Regarding your third question, yes, during inference one should use model.generate instead of model.forward. Check out this blog post to know all the details about generating after training your model.

[devjwsong]

I really appreciate with your help. About the last question, I think I can get the desired last decoder hidden states based on output scores.

Thank you so much and have a nice day.

[ZiyueWangUoB]

@NielsRogge

Hi Niels,

I'm new to NLP and was reading this to try and further understand the BART model for seq2seq summarization. As you said above, the encoder outputs a tensor of the shape (batch_size, sequence_length, hidden_size) , and the decoder then goes and generate probabilities over all the input_ids. The decoder now outputs the softmax result, in the shape of (batch_size, sequence_length, hidden_size). However, as I'm trying provide summarization, I want to convert this result into text. I understand greedy and beam searching, but am unsure of how to get to the generated text from the decoder's last_hidden_state.

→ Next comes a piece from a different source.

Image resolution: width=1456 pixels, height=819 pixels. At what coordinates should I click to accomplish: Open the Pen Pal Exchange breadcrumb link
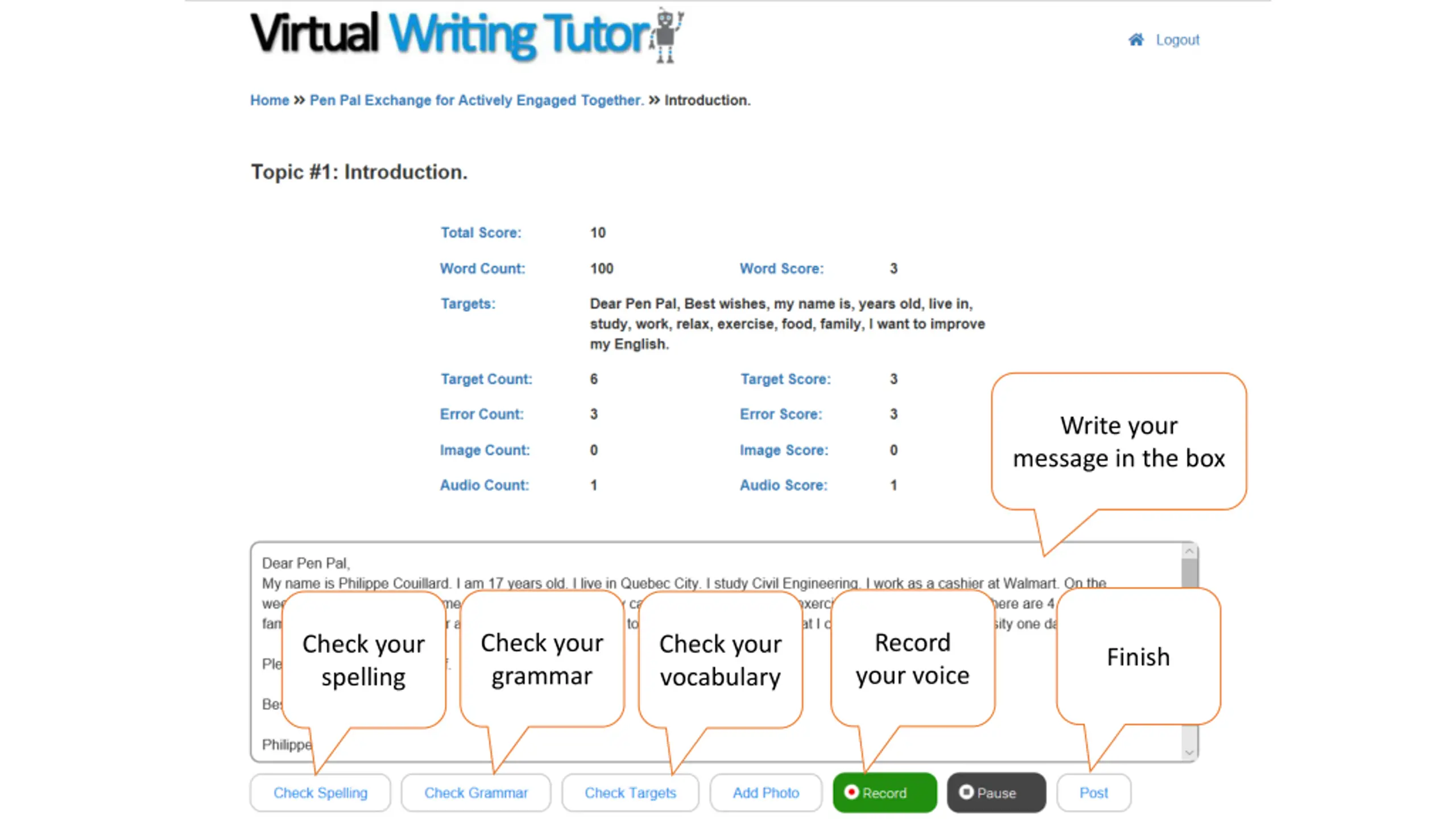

Any help would be much appreciated. Thanks in advance.

[NielsRogge]

The decoder of BartModel outputs a tensor of shape (batch_size, sequence_length, hidden_size), indeed (no softmax is involved). Next, the language modeling head that BartForConditionalGeneration places on top of the decoder will transform this into a tensor (usually called logits) of shape (batch_size, sequence_length, vocab_size).

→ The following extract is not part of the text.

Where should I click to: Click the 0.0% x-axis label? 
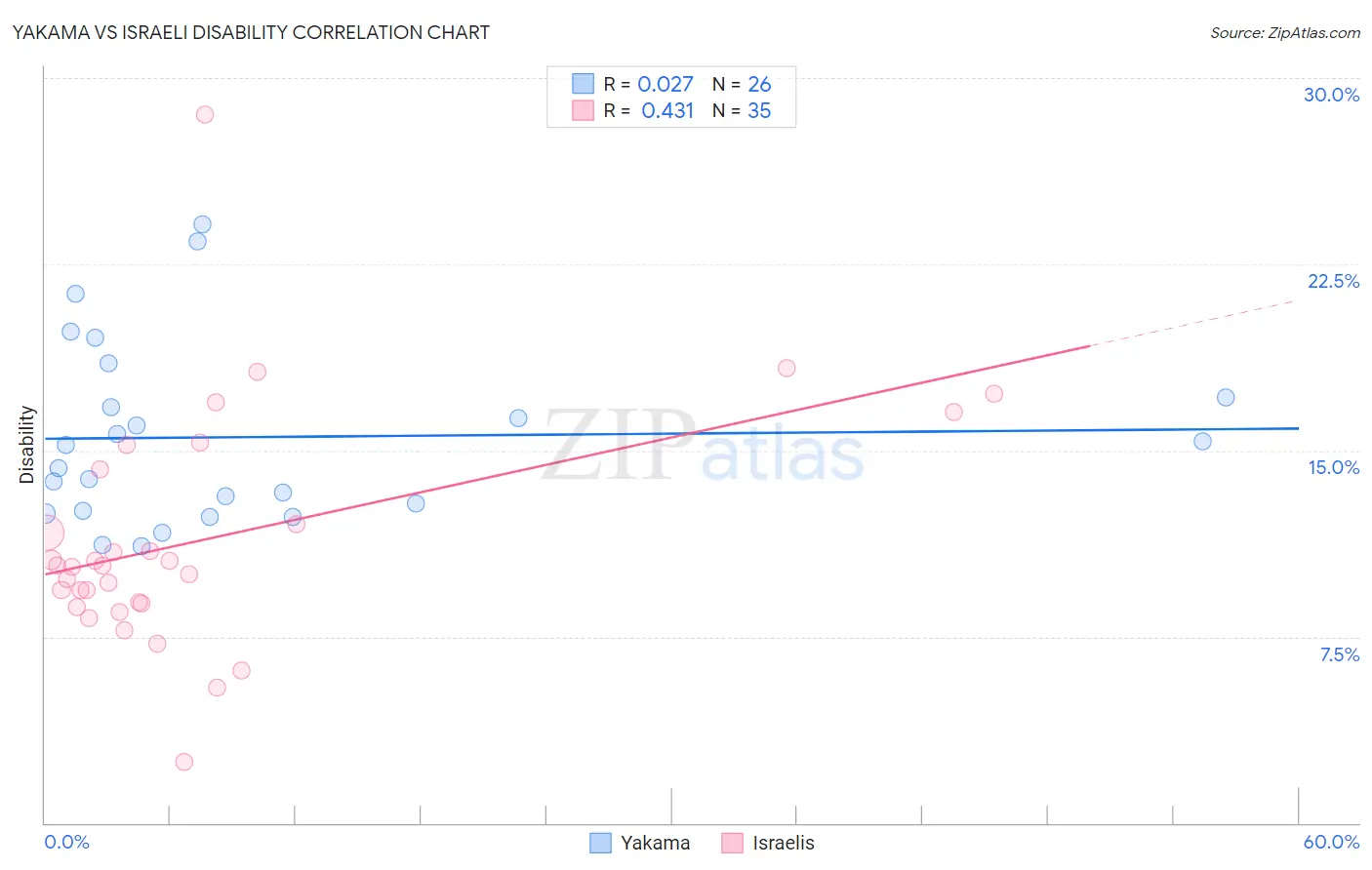point(66,842)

To know which tokens BART predicts, you can apply an argmax on the last dimension, i.e. logits.argmax(dim=-1). This will give you a new tensor of shape (batch_size, sequence_length), containing the token IDs as predicted by BART.

However, at inference time, it's recommended to use the generate() method, which will autoregressively (i.e. from left to right) predict token ids. There are several decoding strategies available, such as greedy decoding, beam search, top-k sampling, etc. Let's take an example:

from transformers import BartTokenizer, BartForConditionalGeneration

tokenizer = BartTokenizer.from_pretrained("sshleifer/distilbart-cnn-12-6")
model = BartForConditionalGeneration.from_pretrained("sshleifer/distilbart-cnn-12-6")

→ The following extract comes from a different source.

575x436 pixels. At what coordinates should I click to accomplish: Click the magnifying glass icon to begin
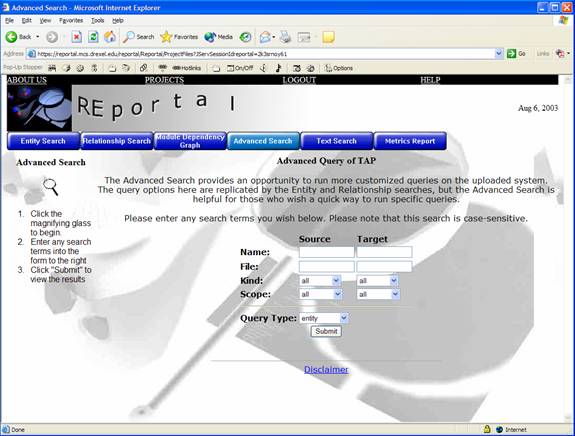click(x=51, y=187)
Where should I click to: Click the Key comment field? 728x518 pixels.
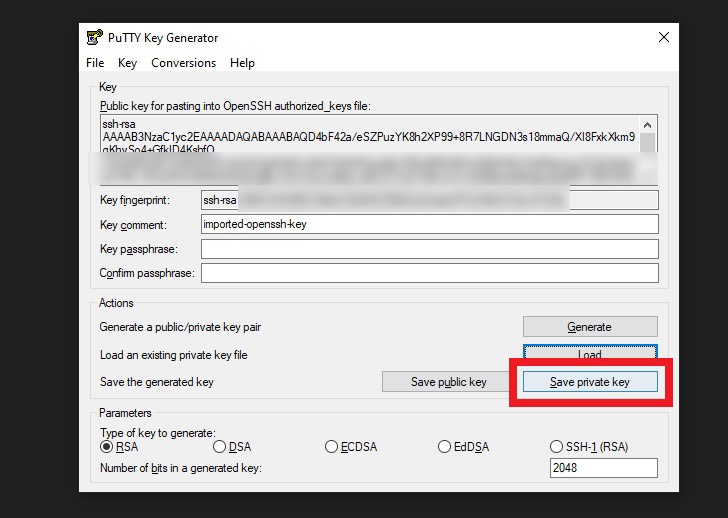pyautogui.click(x=429, y=225)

text = """The tower is 324 metres (1,063 ft) tall, about the same height as an 81-storey building, and the tallest structure in Paris. Its base is square, measuring 125 metres (410 ft) on each side. During its construction, the Eiffel Tower surpassed the Washington Monument to become the tallest man-made structure in the world, a title it held for 41 years until the Chrysler Building in New York City was finished in 1930. It was the first structure to reach a height of 300 metres. Due to the addition of a broadcasting aerial at the top of the tower in 1957, it is now taller than the Chrysler Building by 5.2 metres (17 ft). Excluding transmitters, the Eiffel Tower is the second tallest free-standing structure in France after the Millau Viaduct."""

# prepare text for model
encoding = tokenizer(text, return_tensors="pt")

# generate IDs autoregressively
predicted_ids = model(**encoding)

# decode IDs back to text
generated_text = tokenizer.batch_decode(predicted_ids)[0]
print(generated_text)

[ZiyueWangUoB]

@NielsRogge Yes that's what I used at the start. The problem lies in the fact that I want to convert my model to onnx, where the generate function is not available. I guess I will have to write my own greedy decoding method.

[NielsRogge]

We've actually just added an example of converting BART to ONNX, including beam search generation. However, the example doesn't include a README right now, it will be added soon.

[vsocrates]

@NielsRogge I don't want to revive an old thread, but this seems like a relevant place to follow-up with this question. I'm having trouble extending the decoder output to beyond 1024 (max length for BART), even though the model is supposed to generate tokens autoregressively and so should not have a limit.

Does this have to do with the (batch_size, sequence_length, hidden_size) output shape including the sequence_length? Does it have to do with positional embeddings being limited?